I go to meetings just to see familiar faces, but I keep my own video off in case I cry. I’m sad, and I’m lonely, and it’s too, too hard. And I know all the tricks about gratitude and kindness and focusing on the positive. But sometimes the need to apply all those tricks starts to feel like an obligation to be permanently chipper. And I have no chipper left in me right now.

Sometimes, I think, we have to be real. To allow ourselves to be sad. To grieve. To pine. And I think it’s amazingly important that we talk about it. Because sometimes the relentless positivity is too much. Sometimes a smile is further away than we have the strength & resilience to reach today. And sometimes we need permission to cry.

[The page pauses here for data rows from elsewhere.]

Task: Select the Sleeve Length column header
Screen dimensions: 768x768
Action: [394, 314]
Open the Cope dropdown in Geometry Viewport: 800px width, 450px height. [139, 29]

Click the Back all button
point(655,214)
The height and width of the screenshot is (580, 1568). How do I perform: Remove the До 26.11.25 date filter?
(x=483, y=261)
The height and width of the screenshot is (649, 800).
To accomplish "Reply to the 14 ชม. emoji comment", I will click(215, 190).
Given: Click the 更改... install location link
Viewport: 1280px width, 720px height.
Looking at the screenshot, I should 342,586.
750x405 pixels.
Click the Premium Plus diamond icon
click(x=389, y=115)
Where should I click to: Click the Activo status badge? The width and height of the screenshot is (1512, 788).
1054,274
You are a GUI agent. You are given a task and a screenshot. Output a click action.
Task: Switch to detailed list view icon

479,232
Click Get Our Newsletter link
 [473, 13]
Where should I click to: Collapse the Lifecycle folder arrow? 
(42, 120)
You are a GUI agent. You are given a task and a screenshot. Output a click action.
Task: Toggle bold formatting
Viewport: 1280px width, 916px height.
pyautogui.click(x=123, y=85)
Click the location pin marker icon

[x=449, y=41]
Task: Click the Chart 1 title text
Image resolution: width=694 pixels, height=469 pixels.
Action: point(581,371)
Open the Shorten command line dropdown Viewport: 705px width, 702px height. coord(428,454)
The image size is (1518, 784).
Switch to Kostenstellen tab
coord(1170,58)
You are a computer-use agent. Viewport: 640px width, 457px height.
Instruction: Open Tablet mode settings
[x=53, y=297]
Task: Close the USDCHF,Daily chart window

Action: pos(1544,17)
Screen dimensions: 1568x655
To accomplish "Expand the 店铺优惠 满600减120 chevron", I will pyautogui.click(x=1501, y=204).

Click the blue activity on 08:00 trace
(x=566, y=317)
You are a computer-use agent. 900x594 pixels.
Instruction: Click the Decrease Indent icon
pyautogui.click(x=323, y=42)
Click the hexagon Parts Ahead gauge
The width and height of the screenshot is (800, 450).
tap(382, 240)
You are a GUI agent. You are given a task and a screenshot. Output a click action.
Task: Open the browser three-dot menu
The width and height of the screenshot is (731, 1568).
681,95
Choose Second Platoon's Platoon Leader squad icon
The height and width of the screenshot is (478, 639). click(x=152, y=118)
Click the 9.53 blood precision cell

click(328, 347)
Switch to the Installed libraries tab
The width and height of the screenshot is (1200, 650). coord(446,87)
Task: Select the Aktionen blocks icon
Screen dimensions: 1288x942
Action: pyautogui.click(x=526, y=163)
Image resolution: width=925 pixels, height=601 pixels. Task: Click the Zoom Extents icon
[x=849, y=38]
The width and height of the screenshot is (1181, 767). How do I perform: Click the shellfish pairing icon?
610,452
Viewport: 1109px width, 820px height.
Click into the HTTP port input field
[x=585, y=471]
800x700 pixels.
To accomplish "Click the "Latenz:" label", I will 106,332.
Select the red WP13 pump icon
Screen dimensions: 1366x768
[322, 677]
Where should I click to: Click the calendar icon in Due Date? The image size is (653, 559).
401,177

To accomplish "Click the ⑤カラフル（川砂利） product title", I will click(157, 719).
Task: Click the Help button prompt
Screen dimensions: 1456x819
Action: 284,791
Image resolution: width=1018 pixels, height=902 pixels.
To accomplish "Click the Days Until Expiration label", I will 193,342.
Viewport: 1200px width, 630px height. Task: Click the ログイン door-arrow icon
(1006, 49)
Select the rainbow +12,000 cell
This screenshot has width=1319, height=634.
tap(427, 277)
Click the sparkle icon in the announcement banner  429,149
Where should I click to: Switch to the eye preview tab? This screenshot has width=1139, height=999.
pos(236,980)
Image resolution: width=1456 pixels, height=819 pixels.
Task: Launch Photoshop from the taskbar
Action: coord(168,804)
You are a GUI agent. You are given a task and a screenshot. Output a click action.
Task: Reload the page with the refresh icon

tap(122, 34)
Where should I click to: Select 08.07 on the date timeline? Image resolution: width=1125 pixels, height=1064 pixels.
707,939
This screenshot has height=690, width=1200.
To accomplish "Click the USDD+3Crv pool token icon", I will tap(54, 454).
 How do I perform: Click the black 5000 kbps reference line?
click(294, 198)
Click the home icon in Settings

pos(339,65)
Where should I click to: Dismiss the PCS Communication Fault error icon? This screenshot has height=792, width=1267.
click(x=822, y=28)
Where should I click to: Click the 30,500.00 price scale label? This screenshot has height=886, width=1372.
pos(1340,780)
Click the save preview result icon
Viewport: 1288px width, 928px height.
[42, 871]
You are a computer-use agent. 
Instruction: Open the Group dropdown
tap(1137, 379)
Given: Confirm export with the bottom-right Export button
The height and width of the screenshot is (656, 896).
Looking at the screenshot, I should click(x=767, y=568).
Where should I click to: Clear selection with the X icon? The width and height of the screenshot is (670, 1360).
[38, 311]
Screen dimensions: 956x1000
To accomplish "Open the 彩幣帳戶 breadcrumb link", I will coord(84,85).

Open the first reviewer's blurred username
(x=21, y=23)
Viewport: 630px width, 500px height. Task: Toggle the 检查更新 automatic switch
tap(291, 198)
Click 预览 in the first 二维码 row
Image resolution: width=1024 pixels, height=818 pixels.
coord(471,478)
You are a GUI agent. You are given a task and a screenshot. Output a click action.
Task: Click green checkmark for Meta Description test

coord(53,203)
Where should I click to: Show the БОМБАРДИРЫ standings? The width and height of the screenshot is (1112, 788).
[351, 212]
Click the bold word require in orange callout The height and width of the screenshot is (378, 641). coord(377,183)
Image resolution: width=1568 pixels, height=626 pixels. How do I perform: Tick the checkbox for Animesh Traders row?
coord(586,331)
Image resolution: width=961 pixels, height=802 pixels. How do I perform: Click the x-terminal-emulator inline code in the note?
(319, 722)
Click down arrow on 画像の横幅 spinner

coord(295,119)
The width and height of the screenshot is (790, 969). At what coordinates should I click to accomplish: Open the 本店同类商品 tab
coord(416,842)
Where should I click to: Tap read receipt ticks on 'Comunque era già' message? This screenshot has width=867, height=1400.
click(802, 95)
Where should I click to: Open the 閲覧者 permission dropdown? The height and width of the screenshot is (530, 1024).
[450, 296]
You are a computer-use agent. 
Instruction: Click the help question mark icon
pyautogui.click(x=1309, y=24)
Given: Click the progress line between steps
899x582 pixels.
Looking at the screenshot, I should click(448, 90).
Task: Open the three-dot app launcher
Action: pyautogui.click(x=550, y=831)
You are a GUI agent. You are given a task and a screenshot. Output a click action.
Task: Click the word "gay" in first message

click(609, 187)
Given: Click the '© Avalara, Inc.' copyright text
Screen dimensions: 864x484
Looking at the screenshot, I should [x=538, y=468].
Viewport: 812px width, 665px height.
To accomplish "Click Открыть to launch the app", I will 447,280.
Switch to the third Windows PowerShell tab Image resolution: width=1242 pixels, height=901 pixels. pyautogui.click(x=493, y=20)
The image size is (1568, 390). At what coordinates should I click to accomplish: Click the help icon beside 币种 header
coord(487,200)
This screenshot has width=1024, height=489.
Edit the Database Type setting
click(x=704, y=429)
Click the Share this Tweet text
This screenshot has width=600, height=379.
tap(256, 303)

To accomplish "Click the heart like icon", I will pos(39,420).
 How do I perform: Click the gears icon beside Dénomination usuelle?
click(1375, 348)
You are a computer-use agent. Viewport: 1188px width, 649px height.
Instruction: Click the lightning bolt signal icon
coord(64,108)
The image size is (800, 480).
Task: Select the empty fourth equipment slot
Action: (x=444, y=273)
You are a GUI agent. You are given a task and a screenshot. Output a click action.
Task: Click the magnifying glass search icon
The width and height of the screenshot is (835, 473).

This isn’t forever. We will come out the other side. But it won’t be easy, it won’t be quick, and it’s never painless. And it’s ok to howl into the void for as long as you need.

4 thoughts on “I’m not ok

  1. Mary-Ann Joubert

    Amen sister! So feel this and I’m not in Melbourne, so I feel for you all there. Sometimes your sensitivity rating goes into double digits and everythings too hard, which at the moment, is ok. Thankyou for sharing these feelings💛

  2. rgesthuizen

    I feel your frustration Linda, nearly there now. From my family at ground zero and working the front line, hang in there. We passed the peak a few weeks ago and the end is tantalisingly close. Soon it will be over and then there will be a time for sunshine, friends to see, jokes to share, games to play and importantly, we will give time for cats to fall asleep upon our laps.